A survey conducted by Cerc-Mori in May found that 36 percent of people believe Pinochet "liberated Chile from Marxism" -- the highest figure measured in 28 years of polling.
The commemoration of an event which reverberated around the world does not arouse much interest today in a society preoccupied mainly by the economy and perceptions of rising crime.
A Criteria poll found that 49 percent found the anniversary was "irrelevant," while 48 percent believed marking it meant remaining "stuck in the past."
Led by Boric, Allende's leftist political heirs are in power in Chile today.
But the far-right Republican Party -- Pinochet apologists -- emerged the strongest from elections in May for a body tasked with drafting a new constitution to replace the one that dates from the dictatorship era.

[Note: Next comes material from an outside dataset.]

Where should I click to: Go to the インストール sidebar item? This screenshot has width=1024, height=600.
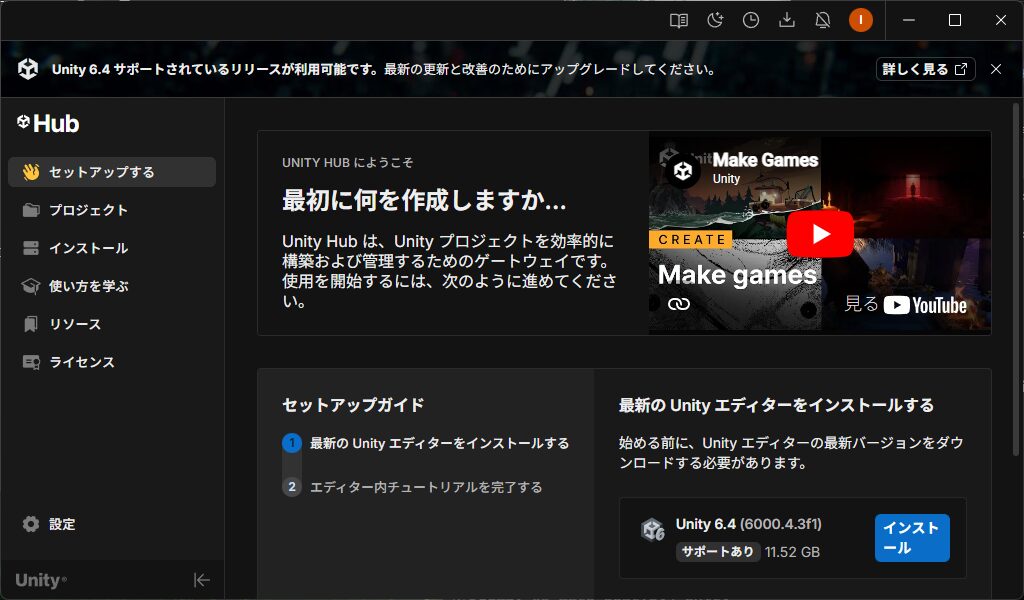(88, 248)
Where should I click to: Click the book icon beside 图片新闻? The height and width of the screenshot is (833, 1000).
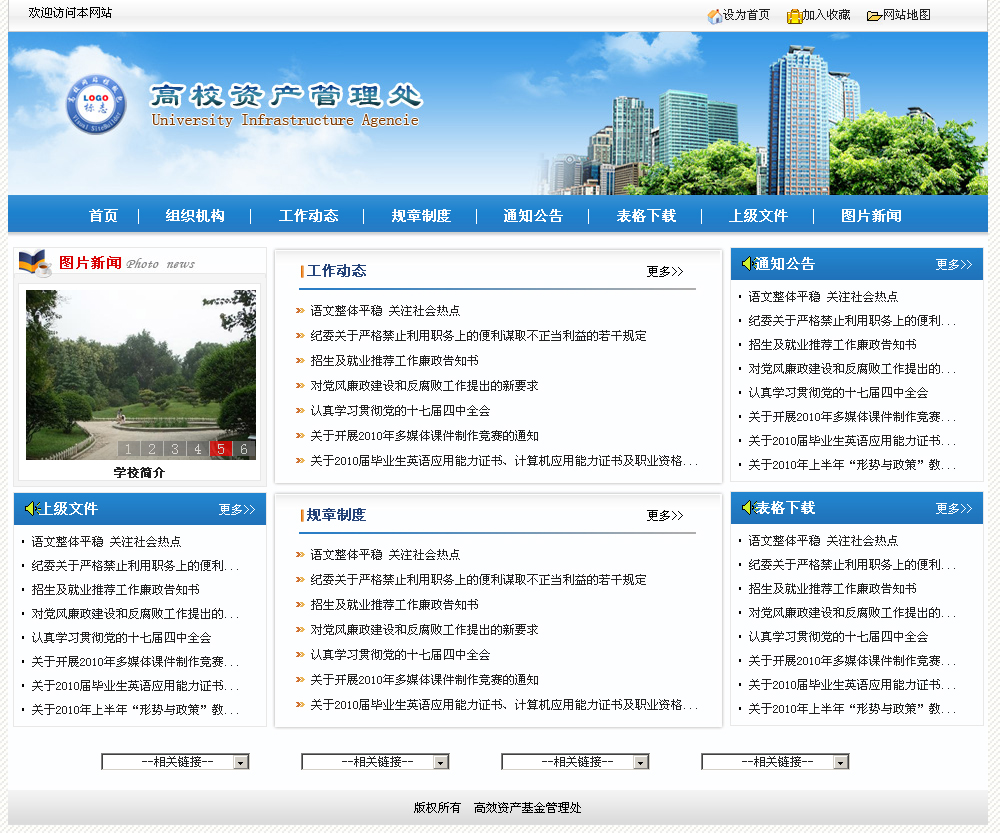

More than 3,200 people were killed or "disappeared" -- abducted and presumed killed -- by Pinochet's security forces, and about 38,000 were tortured.
The general died of a heart attack on December 10, 2006 aged 91, without ever stepping foot in a court.
Michelle Bachelet, a former leftist president of Chile, told a local radio station Monday the country must "learn from the lessons of the past" at a time that politics "is a little toxic."
She herself was tortured during the dictatorship, as was her father, an air force general who had opposed the coup.
Chile's rightwing opposition has abstained from underwriting a document affirming a commitment to "defend democracy from authoritarian threats" that has been signed by four living ex-presidents of the South American country.
Guests to Monday's event will also be invited to sign it.
On Sunday, UN Secretary General Antonio Guterres said the 1973 coup "was an institutional breakdown that ruptured the bonds of coexistence and marked generations of Chileans, but also inspired many to fight for justice and freedom."
He added: "Today's strong Chilean democracy gives us hope that humanity, united in its diversity, can solve any global challenge."